[PROVIDED PASSAGE Boundary: Start]

Bruce Greenstein departs as HHS CTO, heads back to private sector

Just a year after being appointed to the job, HHS Chief Technology Officer Bruce Greenstein is stepping down to rejoin the private sector. He will join LHC Group, a provider of in-home and post-acute care services, as chief innovation and technology officer, the company announced Tuesday and Greenstein confirmed in a blog post.

“Bruce will also play a key role in the development of value-based models for our core business and additional business lines, as well as new arrangements with our managed care partners," said LHC Group CEO Keith Myers.

Greenstein joined HHS in June 2017, having previously served as Secretary of Louisiana's Department of Health and Hospitals and companies such as analytics vendor Quartet and consultancy Blend Health Insights where he was CEO.

At HHS, Greenstein was tasked with optimizing the agency's use of data, driving innovation and improvement across its divisions and helping spur IT advances in the healthcare industry.

Among his accomplishments: startup days to connect private-sector innovators with the government, code-a-thons aimed at finding tech-driven approaches to the opioid crisis, the Enterprise Data Initiative, which has published 1,900 datasets on HealthData.gov and the creation of Global Digital Health Partnership to encourage sharing of digital practices worldwide.

The aim was to use HHS as a conduit to help channel useful data and innovative techniques for problem-solving across the healthcare industry, Greenstein said.

"The American people own the data that is in HHS, not a bureaucrat that has been there for 20 years and thinks that they have the control because other people might misuse it," he said at HIMSS18. "People outside of our building will do much better things with it than we are doing with it alone right now."

In his HHS blog post, Greenstein wrote that, "in weighing the decision to leave, I had the comfort of knowing that so much has been accomplished in the Office of the CTO. Over the past year, these initiatives – along with the top-notch technology consulting we provide throughout the Department – worked to usher in a culture that believes data sharing, innovative design, and technology are critical to achieving Secretary Azar’s priorities."

Greenstein's on the job will be June 1. Ed Simcox, deputy chief technology officer at HHS, will handle day-to-day CTO duties at the agency going forward.

[PROVIDED PASSAGE Boundary: End]

**EXERCISE DESCRIPTION:** Reproduce the passage of the Greenstein article between "Greenstein joined HHS" and "he was CEO.", inclusive.

[SOURCE MATERIAL Boundary: Start]

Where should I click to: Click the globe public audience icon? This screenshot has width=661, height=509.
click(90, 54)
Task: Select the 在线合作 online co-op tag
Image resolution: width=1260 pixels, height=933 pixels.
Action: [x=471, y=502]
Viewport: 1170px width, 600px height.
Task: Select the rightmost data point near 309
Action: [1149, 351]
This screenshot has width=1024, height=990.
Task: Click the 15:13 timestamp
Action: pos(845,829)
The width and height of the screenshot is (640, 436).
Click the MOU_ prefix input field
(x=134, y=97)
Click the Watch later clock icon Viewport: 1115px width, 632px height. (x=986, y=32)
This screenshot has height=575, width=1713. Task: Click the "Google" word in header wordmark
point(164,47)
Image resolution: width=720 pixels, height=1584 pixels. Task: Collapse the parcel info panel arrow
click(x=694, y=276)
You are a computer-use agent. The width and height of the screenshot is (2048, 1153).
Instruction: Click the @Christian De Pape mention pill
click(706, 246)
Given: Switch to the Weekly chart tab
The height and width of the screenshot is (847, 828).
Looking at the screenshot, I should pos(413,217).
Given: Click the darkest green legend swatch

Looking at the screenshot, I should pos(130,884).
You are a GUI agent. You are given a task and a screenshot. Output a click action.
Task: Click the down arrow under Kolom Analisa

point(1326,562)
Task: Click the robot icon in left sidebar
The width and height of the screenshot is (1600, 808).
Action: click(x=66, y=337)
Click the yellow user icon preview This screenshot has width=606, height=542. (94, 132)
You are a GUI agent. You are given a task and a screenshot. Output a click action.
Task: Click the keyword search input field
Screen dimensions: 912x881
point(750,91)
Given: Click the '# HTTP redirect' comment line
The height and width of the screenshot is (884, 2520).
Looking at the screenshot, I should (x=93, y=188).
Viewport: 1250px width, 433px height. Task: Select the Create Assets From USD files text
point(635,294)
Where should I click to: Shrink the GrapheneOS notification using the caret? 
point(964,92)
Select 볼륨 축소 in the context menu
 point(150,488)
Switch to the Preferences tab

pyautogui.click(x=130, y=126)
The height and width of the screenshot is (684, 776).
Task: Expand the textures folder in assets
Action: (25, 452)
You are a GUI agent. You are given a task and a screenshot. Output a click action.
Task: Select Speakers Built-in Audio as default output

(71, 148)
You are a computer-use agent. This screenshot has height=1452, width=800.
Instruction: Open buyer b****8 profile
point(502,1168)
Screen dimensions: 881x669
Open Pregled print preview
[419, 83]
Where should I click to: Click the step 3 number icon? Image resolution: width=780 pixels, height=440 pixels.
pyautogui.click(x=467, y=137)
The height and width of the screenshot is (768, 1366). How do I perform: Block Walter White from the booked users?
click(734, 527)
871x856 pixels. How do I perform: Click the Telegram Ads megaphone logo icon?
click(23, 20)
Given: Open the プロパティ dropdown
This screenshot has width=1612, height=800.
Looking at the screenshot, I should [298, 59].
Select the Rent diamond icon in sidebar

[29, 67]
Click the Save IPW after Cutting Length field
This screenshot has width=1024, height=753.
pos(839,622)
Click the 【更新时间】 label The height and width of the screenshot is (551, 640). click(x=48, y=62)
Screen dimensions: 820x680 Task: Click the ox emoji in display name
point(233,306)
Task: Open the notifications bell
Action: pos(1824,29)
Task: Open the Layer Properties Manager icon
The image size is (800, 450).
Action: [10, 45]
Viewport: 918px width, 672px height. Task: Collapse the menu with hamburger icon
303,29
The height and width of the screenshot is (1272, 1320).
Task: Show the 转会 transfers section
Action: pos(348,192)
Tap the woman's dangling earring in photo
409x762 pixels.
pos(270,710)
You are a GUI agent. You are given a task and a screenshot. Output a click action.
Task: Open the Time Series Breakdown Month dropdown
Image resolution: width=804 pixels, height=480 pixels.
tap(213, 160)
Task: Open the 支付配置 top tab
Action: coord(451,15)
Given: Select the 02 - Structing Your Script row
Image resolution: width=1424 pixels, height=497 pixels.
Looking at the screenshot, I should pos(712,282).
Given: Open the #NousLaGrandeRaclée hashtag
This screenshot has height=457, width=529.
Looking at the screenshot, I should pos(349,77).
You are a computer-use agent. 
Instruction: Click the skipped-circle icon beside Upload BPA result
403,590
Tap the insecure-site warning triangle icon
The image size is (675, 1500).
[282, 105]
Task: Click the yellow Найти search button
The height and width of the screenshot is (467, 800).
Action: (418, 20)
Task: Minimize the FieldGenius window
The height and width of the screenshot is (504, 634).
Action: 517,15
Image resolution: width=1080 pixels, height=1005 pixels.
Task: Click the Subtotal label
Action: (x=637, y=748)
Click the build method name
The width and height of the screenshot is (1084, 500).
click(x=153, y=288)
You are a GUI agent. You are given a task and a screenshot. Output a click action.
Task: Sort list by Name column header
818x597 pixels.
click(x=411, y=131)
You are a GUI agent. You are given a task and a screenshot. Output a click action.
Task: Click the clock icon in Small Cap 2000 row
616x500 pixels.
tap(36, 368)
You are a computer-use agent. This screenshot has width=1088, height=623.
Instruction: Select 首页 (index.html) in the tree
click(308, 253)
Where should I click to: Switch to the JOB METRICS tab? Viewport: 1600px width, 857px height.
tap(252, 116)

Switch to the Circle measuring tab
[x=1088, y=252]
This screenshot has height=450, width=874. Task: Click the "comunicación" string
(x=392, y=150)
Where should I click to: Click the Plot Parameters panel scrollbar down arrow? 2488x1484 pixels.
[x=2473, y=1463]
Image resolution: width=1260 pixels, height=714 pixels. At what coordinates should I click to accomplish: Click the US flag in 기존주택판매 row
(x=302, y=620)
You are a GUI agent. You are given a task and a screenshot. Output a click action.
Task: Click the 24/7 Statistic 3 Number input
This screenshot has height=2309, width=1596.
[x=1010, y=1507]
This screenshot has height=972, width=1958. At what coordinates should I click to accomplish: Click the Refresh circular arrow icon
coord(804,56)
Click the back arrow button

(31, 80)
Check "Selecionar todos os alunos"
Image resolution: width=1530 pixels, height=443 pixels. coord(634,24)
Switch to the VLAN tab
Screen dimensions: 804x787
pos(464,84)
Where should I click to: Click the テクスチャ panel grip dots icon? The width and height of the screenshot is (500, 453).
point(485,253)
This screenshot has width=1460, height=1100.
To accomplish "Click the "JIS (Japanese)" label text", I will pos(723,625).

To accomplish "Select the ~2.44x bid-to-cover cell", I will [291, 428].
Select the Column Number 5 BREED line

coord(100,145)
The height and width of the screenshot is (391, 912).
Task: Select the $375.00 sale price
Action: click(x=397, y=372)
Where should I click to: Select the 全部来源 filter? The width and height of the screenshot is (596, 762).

[SOURCE MATERIAL Boundary: End]

**TASK SOLUTION:**
Greenstein joined HHS in June 2017, having previously served as Secretary of Louisiana's Department of Health and Hospitals and companies such as analytics vendor Quartet and consultancy Blend Health Insights where he was CEO.